From 1959 to 2005, the bar was owned and operated by Joseph Mifsud, followed by Spiru Micallef, then Anthony Bartolo and his sons. The Bartolos were from a family that specialised in food and catering, and the family owned several restaurants, including one next door. According to The Times of Malta, subsequent owners made bad management decisions, and the venue was in decline.

Indie rock musician Ian Schranz and his brother bought the bar in 2015 on a dare, and had to spend their first six months learning how bars operate. Schranz described the bar as a sports bar where male patrons arrived in a group, to watch sporting events on TV, got loudly drunk, and hooted and hollered at women passing on the street.
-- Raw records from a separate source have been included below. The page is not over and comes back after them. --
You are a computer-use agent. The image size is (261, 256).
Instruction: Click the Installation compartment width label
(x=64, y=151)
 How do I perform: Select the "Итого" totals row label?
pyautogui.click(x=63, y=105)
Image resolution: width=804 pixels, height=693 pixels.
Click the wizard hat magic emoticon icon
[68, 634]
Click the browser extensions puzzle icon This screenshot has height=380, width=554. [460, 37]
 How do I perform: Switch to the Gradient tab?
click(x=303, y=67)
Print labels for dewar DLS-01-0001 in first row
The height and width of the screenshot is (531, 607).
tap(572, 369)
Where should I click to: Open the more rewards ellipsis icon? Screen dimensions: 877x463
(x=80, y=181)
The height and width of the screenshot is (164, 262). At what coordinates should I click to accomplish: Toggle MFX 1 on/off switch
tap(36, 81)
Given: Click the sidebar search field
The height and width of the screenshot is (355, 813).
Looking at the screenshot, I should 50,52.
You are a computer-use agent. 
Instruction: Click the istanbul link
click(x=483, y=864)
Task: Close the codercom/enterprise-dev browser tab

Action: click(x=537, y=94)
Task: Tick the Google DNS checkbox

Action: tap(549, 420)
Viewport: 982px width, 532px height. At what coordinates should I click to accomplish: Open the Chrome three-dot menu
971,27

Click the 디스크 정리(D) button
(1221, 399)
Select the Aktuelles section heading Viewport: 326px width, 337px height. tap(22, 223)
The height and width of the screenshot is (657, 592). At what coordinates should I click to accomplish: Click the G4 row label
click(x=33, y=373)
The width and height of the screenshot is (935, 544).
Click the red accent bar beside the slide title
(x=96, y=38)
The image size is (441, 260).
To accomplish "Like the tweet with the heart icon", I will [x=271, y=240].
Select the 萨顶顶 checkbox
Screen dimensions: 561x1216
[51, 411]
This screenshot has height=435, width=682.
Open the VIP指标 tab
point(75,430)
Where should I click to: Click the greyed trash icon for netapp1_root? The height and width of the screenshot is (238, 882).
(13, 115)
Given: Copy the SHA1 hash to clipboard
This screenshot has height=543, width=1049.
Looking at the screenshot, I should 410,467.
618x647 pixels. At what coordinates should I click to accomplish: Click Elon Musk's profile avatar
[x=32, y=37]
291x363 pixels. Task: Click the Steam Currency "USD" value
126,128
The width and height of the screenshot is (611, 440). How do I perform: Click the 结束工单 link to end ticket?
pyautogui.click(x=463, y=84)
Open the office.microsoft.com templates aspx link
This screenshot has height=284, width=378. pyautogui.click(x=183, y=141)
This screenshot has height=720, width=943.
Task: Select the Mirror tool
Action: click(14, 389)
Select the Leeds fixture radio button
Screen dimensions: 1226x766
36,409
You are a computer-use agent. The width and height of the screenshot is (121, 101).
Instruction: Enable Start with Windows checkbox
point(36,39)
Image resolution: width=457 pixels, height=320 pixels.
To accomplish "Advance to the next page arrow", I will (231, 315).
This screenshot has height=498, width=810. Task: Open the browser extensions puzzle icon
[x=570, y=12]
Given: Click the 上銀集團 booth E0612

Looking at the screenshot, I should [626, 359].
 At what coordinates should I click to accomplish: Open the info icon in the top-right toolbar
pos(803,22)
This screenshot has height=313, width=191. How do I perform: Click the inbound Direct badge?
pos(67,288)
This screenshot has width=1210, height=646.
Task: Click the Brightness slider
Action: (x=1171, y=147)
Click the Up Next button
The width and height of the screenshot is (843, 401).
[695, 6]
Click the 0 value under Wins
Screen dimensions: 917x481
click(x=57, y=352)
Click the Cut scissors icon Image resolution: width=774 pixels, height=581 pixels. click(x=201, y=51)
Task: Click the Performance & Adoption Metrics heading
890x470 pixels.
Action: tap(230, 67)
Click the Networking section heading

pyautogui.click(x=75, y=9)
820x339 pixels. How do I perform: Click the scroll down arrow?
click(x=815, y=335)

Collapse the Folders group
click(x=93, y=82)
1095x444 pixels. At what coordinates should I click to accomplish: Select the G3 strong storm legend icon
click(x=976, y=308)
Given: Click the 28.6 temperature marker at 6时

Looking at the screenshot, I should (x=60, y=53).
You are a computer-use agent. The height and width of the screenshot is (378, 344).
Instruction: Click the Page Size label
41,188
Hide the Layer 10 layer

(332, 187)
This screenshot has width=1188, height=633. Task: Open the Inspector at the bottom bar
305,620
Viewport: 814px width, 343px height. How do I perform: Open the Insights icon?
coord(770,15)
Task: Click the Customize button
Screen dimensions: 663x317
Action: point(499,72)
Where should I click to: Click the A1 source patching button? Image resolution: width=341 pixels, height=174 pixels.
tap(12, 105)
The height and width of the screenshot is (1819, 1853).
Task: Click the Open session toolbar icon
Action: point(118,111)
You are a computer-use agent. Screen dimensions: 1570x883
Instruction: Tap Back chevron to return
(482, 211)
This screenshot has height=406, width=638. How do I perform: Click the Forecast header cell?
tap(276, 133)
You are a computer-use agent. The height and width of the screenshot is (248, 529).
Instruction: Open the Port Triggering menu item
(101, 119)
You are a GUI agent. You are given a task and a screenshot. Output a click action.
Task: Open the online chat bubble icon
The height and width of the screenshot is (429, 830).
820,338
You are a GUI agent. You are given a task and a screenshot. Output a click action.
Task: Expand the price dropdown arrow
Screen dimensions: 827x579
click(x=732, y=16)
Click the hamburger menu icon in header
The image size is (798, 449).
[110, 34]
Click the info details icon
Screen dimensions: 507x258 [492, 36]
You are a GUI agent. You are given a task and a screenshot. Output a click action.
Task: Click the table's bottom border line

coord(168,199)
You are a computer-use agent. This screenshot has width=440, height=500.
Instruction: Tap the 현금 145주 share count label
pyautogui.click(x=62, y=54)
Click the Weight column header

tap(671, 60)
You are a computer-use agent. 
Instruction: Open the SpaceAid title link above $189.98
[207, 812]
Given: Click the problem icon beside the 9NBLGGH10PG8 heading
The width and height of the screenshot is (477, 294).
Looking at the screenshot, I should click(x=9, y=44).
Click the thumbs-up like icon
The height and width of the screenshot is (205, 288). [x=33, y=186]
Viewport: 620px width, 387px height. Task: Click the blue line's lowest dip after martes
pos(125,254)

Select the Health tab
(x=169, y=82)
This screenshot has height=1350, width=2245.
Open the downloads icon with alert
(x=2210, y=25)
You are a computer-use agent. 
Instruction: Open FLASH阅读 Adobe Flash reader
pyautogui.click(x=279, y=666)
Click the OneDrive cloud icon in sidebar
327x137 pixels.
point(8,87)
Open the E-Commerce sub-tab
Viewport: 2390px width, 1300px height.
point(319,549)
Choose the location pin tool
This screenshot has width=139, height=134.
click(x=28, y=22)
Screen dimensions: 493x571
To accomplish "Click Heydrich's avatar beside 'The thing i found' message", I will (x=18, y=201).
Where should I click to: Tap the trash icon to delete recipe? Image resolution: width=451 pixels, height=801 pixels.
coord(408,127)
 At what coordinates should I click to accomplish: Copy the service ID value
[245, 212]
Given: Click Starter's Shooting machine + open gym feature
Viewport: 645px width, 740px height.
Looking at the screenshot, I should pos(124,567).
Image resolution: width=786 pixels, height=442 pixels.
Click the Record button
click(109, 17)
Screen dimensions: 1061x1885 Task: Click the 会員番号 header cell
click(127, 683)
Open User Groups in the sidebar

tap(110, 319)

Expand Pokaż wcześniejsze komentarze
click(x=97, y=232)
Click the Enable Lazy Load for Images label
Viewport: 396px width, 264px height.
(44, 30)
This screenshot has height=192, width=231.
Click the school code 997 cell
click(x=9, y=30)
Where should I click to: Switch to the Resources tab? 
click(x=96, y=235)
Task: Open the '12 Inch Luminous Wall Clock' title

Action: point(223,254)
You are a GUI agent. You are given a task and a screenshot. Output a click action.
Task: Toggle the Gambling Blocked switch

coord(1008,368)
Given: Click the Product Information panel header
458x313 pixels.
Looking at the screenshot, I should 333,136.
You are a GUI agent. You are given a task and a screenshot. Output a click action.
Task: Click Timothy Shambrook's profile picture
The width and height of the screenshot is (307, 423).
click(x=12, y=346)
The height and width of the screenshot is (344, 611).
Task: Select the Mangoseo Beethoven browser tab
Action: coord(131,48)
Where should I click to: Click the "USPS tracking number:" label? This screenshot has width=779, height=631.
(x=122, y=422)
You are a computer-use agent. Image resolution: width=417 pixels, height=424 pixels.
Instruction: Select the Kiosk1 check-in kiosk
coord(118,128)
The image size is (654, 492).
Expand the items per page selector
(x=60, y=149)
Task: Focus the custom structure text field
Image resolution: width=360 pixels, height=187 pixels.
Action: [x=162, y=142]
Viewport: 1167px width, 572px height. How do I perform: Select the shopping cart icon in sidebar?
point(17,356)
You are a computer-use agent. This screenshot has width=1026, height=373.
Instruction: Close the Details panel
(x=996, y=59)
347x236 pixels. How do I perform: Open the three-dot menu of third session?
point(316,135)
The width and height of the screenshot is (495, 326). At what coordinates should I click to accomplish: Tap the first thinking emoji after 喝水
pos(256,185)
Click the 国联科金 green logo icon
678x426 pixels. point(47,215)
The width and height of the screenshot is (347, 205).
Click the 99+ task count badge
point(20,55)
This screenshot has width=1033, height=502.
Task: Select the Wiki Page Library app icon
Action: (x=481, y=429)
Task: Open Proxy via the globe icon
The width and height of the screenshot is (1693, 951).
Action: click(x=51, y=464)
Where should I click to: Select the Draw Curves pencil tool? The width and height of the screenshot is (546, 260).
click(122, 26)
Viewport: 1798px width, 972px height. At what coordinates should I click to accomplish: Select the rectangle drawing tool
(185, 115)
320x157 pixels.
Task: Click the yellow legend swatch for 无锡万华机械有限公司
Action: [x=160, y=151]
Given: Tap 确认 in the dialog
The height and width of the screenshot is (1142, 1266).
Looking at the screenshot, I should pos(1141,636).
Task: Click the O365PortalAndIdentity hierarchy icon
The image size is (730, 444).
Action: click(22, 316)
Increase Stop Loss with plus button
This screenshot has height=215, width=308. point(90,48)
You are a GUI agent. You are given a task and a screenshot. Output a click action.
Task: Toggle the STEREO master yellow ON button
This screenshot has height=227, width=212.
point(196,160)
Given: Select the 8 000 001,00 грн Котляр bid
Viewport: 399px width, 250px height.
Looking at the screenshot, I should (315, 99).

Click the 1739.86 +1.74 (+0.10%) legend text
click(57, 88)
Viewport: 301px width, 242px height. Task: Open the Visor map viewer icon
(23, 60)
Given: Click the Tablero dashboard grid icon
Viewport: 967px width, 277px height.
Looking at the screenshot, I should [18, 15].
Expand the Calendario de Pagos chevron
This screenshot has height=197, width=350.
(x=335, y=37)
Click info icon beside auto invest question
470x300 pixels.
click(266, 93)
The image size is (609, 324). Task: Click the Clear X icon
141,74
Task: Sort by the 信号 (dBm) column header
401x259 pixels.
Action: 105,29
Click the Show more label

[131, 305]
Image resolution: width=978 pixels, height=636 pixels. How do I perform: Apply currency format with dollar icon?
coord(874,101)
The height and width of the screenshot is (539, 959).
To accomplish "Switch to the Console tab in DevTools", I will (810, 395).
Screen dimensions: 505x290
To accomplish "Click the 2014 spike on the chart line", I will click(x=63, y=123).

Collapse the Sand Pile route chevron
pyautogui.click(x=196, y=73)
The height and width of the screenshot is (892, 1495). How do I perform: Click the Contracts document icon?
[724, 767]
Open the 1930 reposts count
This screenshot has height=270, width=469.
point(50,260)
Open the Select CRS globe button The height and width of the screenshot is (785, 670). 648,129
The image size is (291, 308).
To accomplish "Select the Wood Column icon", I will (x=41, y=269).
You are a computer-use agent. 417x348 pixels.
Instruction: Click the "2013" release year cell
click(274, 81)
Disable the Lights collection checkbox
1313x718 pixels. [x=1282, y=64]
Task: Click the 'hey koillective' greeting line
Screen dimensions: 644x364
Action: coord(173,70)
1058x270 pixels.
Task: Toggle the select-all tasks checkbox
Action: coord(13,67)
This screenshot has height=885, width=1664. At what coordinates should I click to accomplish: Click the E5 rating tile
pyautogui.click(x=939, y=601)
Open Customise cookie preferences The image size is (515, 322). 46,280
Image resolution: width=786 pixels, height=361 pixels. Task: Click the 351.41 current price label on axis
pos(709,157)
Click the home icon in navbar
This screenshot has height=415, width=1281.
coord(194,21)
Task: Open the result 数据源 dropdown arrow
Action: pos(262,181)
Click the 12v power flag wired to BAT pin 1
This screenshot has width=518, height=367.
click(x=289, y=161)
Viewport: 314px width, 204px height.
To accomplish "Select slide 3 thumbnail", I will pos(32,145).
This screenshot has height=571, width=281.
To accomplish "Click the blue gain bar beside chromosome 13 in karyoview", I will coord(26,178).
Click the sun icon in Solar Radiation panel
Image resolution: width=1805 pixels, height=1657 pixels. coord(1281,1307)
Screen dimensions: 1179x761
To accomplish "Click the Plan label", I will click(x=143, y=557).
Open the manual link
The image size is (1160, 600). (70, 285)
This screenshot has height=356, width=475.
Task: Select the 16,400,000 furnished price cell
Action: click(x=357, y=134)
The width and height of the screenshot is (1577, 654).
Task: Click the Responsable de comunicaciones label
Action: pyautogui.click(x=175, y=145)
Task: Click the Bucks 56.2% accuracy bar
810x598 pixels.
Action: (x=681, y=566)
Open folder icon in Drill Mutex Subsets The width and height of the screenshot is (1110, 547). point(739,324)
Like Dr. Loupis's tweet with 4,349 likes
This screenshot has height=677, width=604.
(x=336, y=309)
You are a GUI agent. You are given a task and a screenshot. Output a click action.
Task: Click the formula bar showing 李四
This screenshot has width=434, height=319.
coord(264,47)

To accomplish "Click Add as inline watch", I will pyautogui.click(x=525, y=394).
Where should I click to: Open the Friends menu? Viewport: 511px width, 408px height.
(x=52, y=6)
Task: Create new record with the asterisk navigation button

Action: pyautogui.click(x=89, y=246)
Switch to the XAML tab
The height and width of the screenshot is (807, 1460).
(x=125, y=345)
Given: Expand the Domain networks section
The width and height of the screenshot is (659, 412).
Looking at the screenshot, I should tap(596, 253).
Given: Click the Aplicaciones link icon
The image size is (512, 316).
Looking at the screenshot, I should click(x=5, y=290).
Schranz and his brother made changes to attract a different clientele, starting with no longer tuning in to sporting events.

When The Times of Malta reported that the government of Malta had shut down all pubs and restaurants as a precaution arising from the spread of the COVID-19 virus it noted that The Hole in the Wall had already shut down, due to the downturn in business due to the virus.